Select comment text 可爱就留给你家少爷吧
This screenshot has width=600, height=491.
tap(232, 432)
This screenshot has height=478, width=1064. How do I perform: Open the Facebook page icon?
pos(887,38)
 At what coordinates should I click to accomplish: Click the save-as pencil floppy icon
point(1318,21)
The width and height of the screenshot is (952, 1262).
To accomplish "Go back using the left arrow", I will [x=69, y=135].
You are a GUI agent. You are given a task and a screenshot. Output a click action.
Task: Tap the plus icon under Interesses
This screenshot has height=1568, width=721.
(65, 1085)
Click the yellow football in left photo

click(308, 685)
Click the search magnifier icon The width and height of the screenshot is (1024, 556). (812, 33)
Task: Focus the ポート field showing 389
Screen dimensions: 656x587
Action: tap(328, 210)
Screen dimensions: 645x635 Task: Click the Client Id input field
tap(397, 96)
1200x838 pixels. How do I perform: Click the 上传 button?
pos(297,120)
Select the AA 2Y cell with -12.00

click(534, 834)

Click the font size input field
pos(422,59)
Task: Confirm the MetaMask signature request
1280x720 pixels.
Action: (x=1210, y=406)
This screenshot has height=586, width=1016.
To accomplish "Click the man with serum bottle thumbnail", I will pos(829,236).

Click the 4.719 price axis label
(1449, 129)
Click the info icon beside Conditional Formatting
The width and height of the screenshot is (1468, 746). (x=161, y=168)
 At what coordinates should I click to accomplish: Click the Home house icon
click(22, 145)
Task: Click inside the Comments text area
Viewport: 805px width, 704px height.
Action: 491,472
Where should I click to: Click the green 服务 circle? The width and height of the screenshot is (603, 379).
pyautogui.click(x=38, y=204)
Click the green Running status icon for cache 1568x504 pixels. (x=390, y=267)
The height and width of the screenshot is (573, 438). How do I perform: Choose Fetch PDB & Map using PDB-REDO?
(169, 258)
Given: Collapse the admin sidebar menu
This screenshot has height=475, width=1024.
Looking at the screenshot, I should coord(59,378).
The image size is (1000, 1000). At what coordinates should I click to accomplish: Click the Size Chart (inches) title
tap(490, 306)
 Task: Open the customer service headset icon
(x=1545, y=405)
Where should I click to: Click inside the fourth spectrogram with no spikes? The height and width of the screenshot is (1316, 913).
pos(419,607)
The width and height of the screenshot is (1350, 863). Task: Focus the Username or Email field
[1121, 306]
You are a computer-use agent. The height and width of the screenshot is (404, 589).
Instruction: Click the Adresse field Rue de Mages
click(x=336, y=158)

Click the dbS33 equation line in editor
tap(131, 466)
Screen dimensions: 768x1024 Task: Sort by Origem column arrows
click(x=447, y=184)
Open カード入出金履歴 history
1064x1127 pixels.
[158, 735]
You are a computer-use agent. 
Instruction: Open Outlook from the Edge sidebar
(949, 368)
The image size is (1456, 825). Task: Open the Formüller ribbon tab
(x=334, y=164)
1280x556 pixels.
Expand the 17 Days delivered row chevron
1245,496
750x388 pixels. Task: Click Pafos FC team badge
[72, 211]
= = = =
Task to carry out: Copy out the material, keeping every line exactly as it is.

Problem solution:
Select comment text 可爱就留给你家少爷吧
This screenshot has width=600, height=491.
tap(232, 432)
This screenshot has height=478, width=1064. How do I perform: Open the Facebook page icon?
pos(887,38)
 At what coordinates should I click to accomplish: Click the save-as pencil floppy icon
point(1318,21)
The width and height of the screenshot is (952, 1262).
To accomplish "Go back using the left arrow", I will [x=69, y=135].
You are a GUI agent. You are given a task and a screenshot. Output a click action.
Task: Tap the plus icon under Interesses
This screenshot has height=1568, width=721.
(65, 1085)
Click the yellow football in left photo

click(308, 685)
Click the search magnifier icon The width and height of the screenshot is (1024, 556). (812, 33)
Task: Focus the ポート field showing 389
Screen dimensions: 656x587
Action: tap(328, 210)
Screen dimensions: 645x635 Task: Click the Client Id input field
tap(397, 96)
1200x838 pixels. How do I perform: Click the 上传 button?
pos(297,120)
Select the AA 2Y cell with -12.00

click(534, 834)

Click the font size input field
pos(422,59)
Task: Confirm the MetaMask signature request
1280x720 pixels.
Action: (x=1210, y=406)
This screenshot has height=586, width=1016.
To accomplish "Click the man with serum bottle thumbnail", I will pos(829,236).

Click the 4.719 price axis label
(1449, 129)
Click the info icon beside Conditional Formatting
The width and height of the screenshot is (1468, 746). (x=161, y=168)
 At what coordinates should I click to accomplish: Click the Home house icon
click(22, 145)
Task: Click inside the Comments text area
Viewport: 805px width, 704px height.
Action: 491,472
Where should I click to: Click the green 服务 circle? The width and height of the screenshot is (603, 379).
pyautogui.click(x=38, y=204)
Click the green Running status icon for cache 1568x504 pixels. (x=390, y=267)
The height and width of the screenshot is (573, 438). How do I perform: Choose Fetch PDB & Map using PDB-REDO?
(169, 258)
Given: Collapse the admin sidebar menu
This screenshot has height=475, width=1024.
Looking at the screenshot, I should coord(59,378).
The image size is (1000, 1000). At what coordinates should I click to accomplish: Click the Size Chart (inches) title
tap(490, 306)
 Task: Open the customer service headset icon
(x=1545, y=405)
Where should I click to: Click inside the fourth spectrogram with no spikes? The height and width of the screenshot is (1316, 913).
pos(419,607)
The width and height of the screenshot is (1350, 863). Task: Focus the Username or Email field
[1121, 306]
You are a computer-use agent. The height and width of the screenshot is (404, 589).
Instruction: Click the Adresse field Rue de Mages
click(x=336, y=158)

Click the dbS33 equation line in editor
tap(131, 466)
Screen dimensions: 768x1024 Task: Sort by Origem column arrows
click(x=447, y=184)
Open カード入出金履歴 history
1064x1127 pixels.
[158, 735]
You are a computer-use agent. 
Instruction: Open Outlook from the Edge sidebar
(949, 368)
The image size is (1456, 825). Task: Open the Formüller ribbon tab
(x=334, y=164)
1280x556 pixels.
Expand the 17 Days delivered row chevron
1245,496
750x388 pixels. Task: Click Pafos FC team badge
[72, 211]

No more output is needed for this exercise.